First All-Hispanic Panel in the 9th Circuit - Possibly An Exemplar
By Marion Edwyn Harrison (09/05/07)
The United States Court of Appeals for the 9th Circuit often is newsworthy, not always by way of commendation. It is the largest of all the Federal Courts of Appeals in geographic boundaries, population in that area, case volume and number of judges. Its area includes all the Pacific States - Alaska, Hawaii, Oregon, Washington and overpowering, shall we say, California; the Mountain States of Arizona, Idaho, Montana and Nevada; and the several Pacific Islands. It also is considered by many analysts to comprise the most activist Federal appellate judicial component and its decisions overwhelmingly are the most reversed by the Supreme Court of the United States.
The media scarcely has publicized the latest news about the 9th Circuit. United States Courts of Appeals sit in three-judge panels. For the first time since creation in 1891 of these courts such a three-judge panel, hearing oral argument and adjudicating appeals in the normal course, consisted of three judges of some Hispanic or Latino ancestry.
Senior Judge Arthur Lawrence Alarcon (more correctly spelled with an acute accent above the letter “o”) is the child of Mexican-born Mexican parents. Judge Kim A. McLane Wardham is the child of Mexican or partially Mexican parents, who also were born in Mexico. Judge Ferdinand Francis Fernandez’s father was born in Spain and his mother was of Spanish descent. Each Judge, a native-born American, has had a distinguished career, not as a foreigner or immigrant but as an American. (Whether most contemporary Latin Americans ethnically would associate themselves with an individual of Spanish ancestry is questionable. Hardly questionable is the fact that many, probably most, Spaniards do not care to be lumped together ethnically with Latin Americans.) For the purpose of this Commentary let’s consider Spanish ancestry to qualify as Hispanic or Latino.

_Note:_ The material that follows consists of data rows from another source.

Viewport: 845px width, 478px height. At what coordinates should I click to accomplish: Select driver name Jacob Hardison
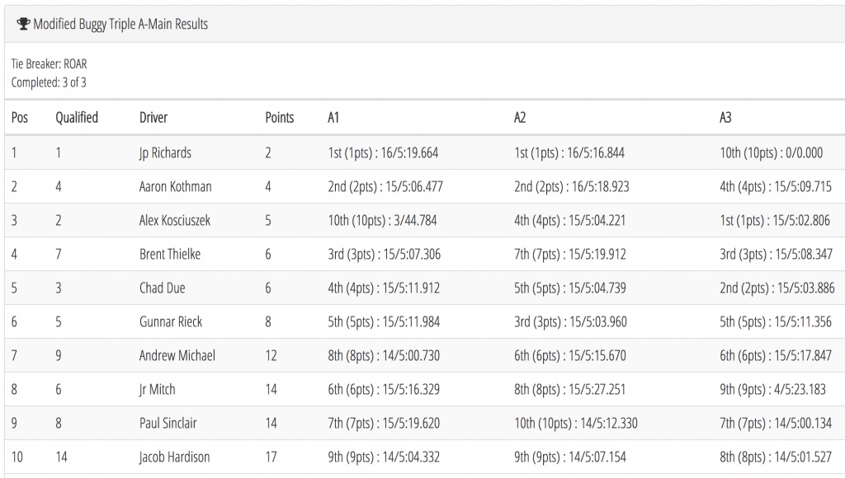(x=174, y=457)
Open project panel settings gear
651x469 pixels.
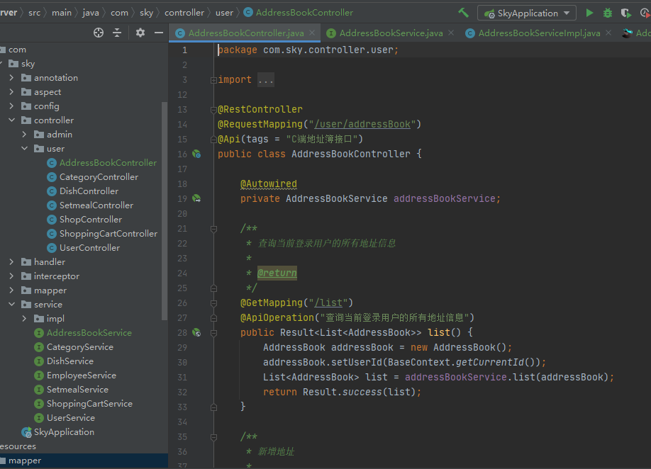[x=140, y=33]
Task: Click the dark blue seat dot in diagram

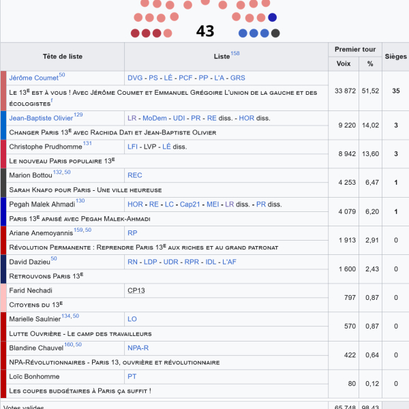Action: [273, 18]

The Administrative Office of the United States Courts, citing the Federal Judicial Center (which evidently is into some aspect of the genealogy business), states there are “six Hispanic judges” (I would prefer to phrase it: “of Hispanic ancestry”) on the 9th Circuit, a total of fourteen on the 1st - 11th, District of Columbia and Federal Circuits.
Whether the blood lines of judges ought to make news or even seriously be noted may be debatable. However, there is an affirmative aspect to the fact that individuals of Hispanic ancestry prominently are integrating into our American culture. The regret must be that the percentage is so low.
That percentage will continue to be abysmally low as long as so much is done to encourage immigrants whose sole language is Spanish to continue utilizing solely Spanish, so little done to encourage - aye, to compel - them to read and speak English.
Because Spanish is a facile language, it may not be much more than an irritant to listen to the recording Marque “dos” por espanol or otherwise be bothered with the inundation of Spanish linguistic flow. However, the prevalence of Spanish not only in commerce but in multitudinous governmental documents is dangerous for four separate and distinct reasons: (1) It restricts the cultural and economic opportunity of those immigrants and children of immigrants who are not fluent in English. (2) It detracts from our traditional American culture. (3) It bifurcates - indeed, almost obliterates - our national unity. (4) It encourages many non-English-speaking immigrants to adhere to their native language rather than to assimilate into our traditional English-speaking American culture. (The most prevalent bloodline of Americans of European ancestry is German. Imagine if German immigrants and their descendants in the 19th and early 20th Centuries had utilized, and successfully urged usage of, German to anywhere near the extent so many Latinos now utilize Spanish!)
If one has a dominant and relatively recent non-English-speaking ancestry it might be both fun and culturally rewarding to perpetuate use of that language as an entirely secondary and private or quasi-private usage. (Of course, many of us whose ancestors long have been here are ethnic mongrels - as, for example, this writer: English, German, Irish, French, Alsatian.) For practical international business, and more urgently diplomatic and anti-terrorist activity, far greater American knowledge of foreign languages is essential.
However, the national language must continue to be English if our United States of America is to maintain its heritage, culture and national identity. Notwithstanding some pronouncements by Mexican politicians, we are not part of an international Estados Unidos de Mexico, 100 million Mexicans in Mexico and 33 million here. Those here lawfully, in their self-interest as well as in our national interest, must behave as traditional Americans. Those here unlawfully likewise must so behave until and unless they are deported - a subject beyond this Commentary. Private business should take heed and government should seek to influence, but not to control, the learning and culturally integrating process.
Government at every level, conspicuously including public schools, should talk, write, print and teach in English.
Marion Edwyn Harrison is President of, and Counsel to, the Free Congress Foundation.